# Exercise objective
Word for word, restate every record, though not the pictures.

Dataset entries
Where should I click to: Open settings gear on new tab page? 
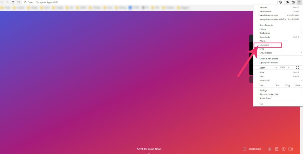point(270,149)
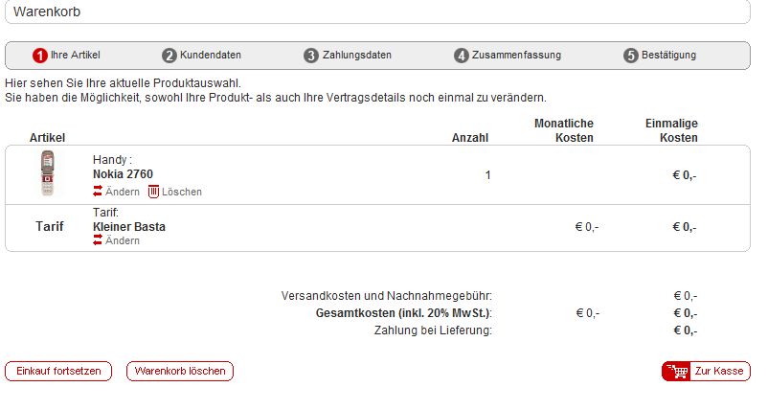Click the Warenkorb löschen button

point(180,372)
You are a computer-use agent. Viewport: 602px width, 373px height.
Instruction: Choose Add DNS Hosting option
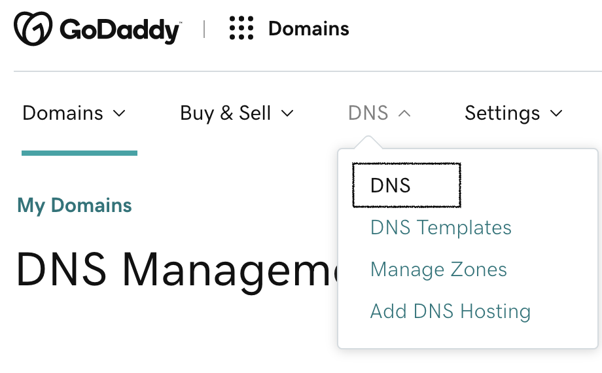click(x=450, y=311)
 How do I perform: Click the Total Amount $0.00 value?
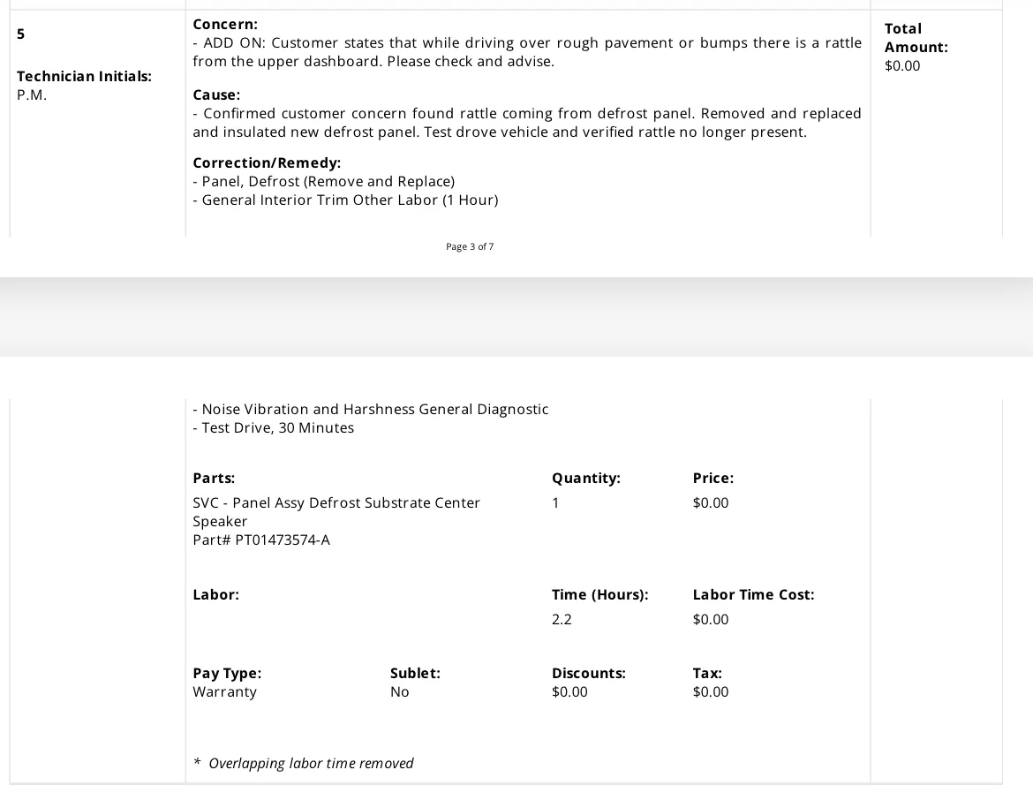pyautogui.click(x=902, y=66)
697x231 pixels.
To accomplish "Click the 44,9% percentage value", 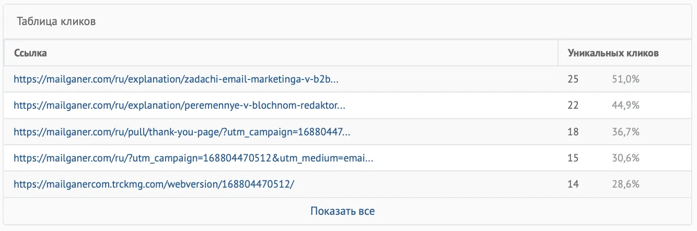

# Finished task
Where should I click to: Open settings gear on new tab page? 
point(270,149)
Click the Warenkorb löschen button

point(180,372)
You are a computer-use agent. Viewport: 602px width, 373px height.
Instruction: Choose Add DNS Hosting option
click(x=450, y=311)
 How do I perform: Click the Total Amount $0.00 value?
pyautogui.click(x=902, y=66)
697x231 pixels.
To accomplish "Click the 44,9% percentage value", 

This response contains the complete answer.